7. Par suite, en jugeant que les conclusions de la requête de l'association requérante tendant à l'annulation de l'arrêté du 29 avril 2019 en tant qu'il vaut autorisation d'exploitation commerciale étaient tardives, au motif que le recours gracieux qu'elle avait formé le 28 juin 2019 devant le maire de Montpellier n'avait pas eu pour effet, en application de l'article L. 412-4 du code des relations entre le public et l'administration🏛, de préserver le délai de recours contentieux, la cour a entaché son arrêt d'erreur de droit. Dès lors, son arrêt doit être annulé en tant qu'il juge tardives les conclusions de l'association dirigées contre l'arrêté du 29 avril 2019 en tant qu'il vaut autorisation d'exploitation commerciale.

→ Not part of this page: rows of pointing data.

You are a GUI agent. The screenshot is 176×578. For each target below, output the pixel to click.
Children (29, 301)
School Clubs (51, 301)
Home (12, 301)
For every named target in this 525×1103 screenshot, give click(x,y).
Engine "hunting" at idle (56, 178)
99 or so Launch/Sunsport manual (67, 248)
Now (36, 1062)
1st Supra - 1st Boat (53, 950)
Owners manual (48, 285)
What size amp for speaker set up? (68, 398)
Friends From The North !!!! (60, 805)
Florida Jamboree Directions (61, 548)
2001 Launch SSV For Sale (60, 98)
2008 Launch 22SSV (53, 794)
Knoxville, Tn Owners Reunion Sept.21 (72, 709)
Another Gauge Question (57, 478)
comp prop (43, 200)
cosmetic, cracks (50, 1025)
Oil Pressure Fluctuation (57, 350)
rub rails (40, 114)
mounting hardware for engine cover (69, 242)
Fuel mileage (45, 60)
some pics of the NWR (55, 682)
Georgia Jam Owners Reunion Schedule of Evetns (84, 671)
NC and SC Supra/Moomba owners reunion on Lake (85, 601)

8. Il résulte de tout ce qui précède que l'association En toute franchise département de l'Hérault est fondée à demander l'annulation de l'arrêt qu'elle attaque.

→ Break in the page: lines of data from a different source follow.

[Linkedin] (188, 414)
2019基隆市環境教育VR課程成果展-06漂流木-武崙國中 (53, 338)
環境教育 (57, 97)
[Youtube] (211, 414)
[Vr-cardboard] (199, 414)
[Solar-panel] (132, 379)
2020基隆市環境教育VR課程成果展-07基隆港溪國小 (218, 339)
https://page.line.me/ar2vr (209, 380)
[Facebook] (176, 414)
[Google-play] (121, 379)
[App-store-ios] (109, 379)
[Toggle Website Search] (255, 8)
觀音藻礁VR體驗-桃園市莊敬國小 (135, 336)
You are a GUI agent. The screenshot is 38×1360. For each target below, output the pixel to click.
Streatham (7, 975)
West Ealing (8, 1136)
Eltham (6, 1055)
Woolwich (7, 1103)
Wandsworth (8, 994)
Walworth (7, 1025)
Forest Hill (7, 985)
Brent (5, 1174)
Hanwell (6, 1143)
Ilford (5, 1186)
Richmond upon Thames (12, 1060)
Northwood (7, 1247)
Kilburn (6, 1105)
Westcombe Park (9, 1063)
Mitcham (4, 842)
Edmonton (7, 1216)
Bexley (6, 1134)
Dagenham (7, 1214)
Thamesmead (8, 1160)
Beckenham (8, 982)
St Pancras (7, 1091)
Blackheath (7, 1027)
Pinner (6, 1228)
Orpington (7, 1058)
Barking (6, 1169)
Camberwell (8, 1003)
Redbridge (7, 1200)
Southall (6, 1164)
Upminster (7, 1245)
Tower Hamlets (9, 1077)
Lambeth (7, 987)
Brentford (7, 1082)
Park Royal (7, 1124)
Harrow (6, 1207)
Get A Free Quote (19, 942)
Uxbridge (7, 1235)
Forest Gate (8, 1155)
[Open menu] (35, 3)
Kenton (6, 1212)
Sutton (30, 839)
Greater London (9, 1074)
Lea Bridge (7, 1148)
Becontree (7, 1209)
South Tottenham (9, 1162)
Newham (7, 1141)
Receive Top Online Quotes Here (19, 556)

9. Les dispositions de l'article L. 761-1 du code de justice administrative🏛 font obstacle à ce qu'une somme soit mise à ce titre à la charge de l'association En toute franchise département de l'Hérault qui n'est pas la partie perdante dans la présence instance. Il y a lieu, dans les circonstances de l'espèce, de mettre à la charge de la commune de Montpellier et de la société Odysseum Place de France la somme de 1 750 euros chacune à verser à l'association En toute franchise département de l'Hérault au titre des mêmes dispositions.

D E C I D E :

--------------

Article 1er : L'arrêt de la cour administrative d'appel de Marseille du 22 mars 2021 est annulé.

Article 2 : L'affaire est renvoyée à la cour administrative d'appel de Marseille.

Article 3 : La société Odysseum Place de France et la commune de Montpellier verseront, chacune, la somme de 1 750 euros à l'association En toute franchise département de l'Hérault au titre de l'article L. 761-1 du code de justice administrative🏛.

Article 4 : Les conclusions présentées par la société Odysseum Place de France et la commune de Montpellier au titre de l'article L. 761-1 du code de justice administrative🏛 sont rejetées.

Article 5 : La présente décision sera notifiée à l'association En toute franchise département de l'Hérault, à la société Odysseum Place de France et à la commune de Montpellier.

Copie pour information sera transmise au ministre de l'économie, des finances et de la souveraineté industrielle et numérique.